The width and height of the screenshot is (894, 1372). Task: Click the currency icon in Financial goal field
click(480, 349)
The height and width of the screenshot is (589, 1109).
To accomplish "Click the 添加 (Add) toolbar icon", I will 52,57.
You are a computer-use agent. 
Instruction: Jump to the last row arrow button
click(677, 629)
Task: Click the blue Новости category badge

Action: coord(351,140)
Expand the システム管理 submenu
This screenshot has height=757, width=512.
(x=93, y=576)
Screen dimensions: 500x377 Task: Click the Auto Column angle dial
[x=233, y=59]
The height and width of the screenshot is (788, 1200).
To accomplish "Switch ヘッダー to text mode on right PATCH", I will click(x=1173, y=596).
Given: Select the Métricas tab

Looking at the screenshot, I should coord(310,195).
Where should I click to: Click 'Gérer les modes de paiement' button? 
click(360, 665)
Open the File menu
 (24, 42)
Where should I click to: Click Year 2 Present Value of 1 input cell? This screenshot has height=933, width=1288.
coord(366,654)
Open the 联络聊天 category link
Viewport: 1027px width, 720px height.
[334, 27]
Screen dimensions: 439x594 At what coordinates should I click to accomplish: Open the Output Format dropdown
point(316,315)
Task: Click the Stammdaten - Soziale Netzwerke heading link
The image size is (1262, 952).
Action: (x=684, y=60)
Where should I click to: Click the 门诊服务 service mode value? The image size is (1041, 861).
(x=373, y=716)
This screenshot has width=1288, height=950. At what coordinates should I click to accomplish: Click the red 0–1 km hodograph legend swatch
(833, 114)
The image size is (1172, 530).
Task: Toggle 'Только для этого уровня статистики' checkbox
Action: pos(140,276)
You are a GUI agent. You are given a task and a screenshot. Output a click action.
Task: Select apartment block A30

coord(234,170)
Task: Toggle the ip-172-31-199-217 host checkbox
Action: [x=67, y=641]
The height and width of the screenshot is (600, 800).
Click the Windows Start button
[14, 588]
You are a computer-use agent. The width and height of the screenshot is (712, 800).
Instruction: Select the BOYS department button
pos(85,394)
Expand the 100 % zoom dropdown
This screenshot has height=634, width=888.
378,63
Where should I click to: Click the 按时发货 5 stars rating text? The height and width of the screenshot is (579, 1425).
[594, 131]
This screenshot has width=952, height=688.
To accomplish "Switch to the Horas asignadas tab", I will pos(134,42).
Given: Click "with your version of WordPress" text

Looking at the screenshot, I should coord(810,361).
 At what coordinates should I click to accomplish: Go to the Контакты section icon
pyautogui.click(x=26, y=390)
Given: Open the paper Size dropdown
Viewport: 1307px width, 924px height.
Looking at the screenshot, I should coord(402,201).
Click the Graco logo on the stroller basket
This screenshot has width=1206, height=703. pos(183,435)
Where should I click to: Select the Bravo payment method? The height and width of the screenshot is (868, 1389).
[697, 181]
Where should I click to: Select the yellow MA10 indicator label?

- - -

*Task statement*
In the material above, find every line that has the string "agent" and pull those lines out.

*Expected output*
You are a computer-use agent. 
You are a GUI agent. You are given a task and a screenshot. Output a click action.
You are a computer-use agent. The width and height of the screenshot is (712, 800).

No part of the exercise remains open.